What the task requires - For the material below, return exactly the lines starting at the line containing "This screenshot has width=390, height=488." and ending at the line containing "Viewport: 395px width, 500px height.", both ends included, and no others.

Supplied records -
-*-*-
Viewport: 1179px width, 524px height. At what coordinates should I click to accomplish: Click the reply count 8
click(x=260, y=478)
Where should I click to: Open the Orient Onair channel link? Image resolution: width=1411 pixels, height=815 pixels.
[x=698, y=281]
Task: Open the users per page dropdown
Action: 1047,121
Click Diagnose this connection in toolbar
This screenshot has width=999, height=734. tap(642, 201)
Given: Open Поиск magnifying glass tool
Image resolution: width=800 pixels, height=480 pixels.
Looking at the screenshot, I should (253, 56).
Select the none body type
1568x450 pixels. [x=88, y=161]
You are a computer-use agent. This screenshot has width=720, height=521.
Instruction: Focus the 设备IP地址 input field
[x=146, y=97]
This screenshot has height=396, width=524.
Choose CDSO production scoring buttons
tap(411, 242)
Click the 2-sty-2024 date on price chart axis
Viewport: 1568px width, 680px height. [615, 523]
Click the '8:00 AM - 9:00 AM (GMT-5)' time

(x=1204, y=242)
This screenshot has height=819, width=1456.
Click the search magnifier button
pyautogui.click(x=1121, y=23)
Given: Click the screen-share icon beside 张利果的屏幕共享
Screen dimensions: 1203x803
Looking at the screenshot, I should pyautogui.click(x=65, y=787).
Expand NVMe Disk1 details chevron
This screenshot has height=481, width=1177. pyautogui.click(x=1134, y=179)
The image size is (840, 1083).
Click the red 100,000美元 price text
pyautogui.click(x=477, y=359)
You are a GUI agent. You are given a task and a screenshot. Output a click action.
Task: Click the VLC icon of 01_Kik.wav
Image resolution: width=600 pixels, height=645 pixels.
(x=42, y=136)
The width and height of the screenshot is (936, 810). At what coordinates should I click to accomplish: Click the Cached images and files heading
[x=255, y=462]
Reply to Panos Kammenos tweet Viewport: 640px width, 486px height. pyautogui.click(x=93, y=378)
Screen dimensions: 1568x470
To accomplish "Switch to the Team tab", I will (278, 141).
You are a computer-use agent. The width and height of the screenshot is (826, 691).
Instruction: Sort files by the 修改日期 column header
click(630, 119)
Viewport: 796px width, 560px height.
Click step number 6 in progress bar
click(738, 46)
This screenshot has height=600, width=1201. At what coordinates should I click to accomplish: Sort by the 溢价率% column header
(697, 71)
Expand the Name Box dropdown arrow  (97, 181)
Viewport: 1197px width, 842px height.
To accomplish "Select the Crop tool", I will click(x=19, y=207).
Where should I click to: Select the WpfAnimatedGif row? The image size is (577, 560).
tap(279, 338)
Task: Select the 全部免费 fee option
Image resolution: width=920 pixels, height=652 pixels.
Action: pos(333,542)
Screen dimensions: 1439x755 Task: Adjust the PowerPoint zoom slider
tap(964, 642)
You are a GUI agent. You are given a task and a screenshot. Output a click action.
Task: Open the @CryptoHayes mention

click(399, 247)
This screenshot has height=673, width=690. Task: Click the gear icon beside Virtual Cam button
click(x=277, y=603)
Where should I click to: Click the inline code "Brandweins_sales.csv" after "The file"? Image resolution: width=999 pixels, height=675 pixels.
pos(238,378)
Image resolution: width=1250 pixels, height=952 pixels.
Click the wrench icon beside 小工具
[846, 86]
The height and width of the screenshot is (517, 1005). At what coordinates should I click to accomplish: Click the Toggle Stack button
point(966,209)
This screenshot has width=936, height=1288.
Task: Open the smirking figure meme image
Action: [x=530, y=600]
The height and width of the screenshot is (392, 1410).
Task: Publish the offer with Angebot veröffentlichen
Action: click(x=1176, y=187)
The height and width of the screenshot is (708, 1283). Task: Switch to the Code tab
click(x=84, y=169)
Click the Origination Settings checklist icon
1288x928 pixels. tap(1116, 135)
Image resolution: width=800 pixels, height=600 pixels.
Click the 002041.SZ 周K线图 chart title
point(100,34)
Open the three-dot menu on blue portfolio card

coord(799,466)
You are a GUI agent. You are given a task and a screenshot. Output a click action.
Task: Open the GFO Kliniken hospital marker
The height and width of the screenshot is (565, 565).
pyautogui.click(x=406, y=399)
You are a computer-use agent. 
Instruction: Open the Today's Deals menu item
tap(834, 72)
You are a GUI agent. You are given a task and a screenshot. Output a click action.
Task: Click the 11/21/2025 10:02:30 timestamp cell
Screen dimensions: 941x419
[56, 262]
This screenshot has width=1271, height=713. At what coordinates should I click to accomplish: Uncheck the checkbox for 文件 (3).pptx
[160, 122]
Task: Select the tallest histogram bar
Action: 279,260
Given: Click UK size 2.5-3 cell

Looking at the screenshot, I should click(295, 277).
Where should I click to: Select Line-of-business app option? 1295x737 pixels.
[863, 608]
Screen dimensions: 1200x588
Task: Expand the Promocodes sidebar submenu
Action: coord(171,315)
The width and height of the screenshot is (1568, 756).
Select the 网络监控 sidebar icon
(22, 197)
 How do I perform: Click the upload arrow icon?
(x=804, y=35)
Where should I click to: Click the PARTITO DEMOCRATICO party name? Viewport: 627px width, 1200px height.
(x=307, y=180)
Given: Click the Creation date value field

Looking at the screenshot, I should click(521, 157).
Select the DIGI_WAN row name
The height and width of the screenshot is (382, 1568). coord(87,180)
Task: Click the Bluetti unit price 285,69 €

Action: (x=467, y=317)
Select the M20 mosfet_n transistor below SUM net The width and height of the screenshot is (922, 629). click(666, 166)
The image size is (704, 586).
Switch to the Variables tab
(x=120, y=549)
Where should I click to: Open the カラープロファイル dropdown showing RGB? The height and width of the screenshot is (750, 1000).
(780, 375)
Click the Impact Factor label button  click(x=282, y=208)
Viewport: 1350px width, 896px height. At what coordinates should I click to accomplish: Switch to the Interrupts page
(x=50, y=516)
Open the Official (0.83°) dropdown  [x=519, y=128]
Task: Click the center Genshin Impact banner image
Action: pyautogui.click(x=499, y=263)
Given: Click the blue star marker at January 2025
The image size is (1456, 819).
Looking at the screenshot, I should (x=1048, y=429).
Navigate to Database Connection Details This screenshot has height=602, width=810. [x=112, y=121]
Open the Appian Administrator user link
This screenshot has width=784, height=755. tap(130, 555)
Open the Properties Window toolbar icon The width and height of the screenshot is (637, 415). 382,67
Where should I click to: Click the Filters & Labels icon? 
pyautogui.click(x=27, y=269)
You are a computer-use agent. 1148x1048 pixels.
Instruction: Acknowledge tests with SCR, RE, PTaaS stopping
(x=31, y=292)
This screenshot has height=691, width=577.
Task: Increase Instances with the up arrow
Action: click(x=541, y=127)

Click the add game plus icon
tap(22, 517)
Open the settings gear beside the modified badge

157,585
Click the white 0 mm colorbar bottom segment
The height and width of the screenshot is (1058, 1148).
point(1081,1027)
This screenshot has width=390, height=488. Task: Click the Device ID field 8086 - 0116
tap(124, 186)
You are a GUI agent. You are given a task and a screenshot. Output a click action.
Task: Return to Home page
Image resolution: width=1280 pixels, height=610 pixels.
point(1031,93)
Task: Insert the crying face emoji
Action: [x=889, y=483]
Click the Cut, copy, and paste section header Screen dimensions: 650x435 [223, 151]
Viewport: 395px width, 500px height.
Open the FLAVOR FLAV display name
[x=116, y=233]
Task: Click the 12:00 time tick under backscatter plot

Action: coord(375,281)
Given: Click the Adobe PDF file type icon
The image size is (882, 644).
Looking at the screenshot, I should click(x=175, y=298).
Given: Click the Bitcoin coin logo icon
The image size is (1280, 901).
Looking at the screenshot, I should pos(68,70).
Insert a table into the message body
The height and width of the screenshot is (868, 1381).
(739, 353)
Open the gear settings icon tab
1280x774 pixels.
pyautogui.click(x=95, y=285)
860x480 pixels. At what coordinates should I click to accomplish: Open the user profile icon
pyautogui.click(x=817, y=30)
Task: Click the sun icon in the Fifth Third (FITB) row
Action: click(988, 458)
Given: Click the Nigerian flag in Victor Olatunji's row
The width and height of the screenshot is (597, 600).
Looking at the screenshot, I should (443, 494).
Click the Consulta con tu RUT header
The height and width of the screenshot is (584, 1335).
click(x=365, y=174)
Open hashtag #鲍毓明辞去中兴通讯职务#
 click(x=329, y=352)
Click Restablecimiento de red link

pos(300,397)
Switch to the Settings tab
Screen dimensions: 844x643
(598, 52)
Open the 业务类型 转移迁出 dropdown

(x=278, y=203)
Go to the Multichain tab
-*-*-
Task answer -
This screenshot has width=390, height=488. Task: Click the Device ID field 8086 - 0116
tap(124, 186)
You are a GUI agent. You are given a task and a screenshot. Output a click action.
Task: Return to Home page
Image resolution: width=1280 pixels, height=610 pixels.
point(1031,93)
Task: Insert the crying face emoji
Action: [x=889, y=483]
Click the Cut, copy, and paste section header Screen dimensions: 650x435 [223, 151]
Viewport: 395px width, 500px height.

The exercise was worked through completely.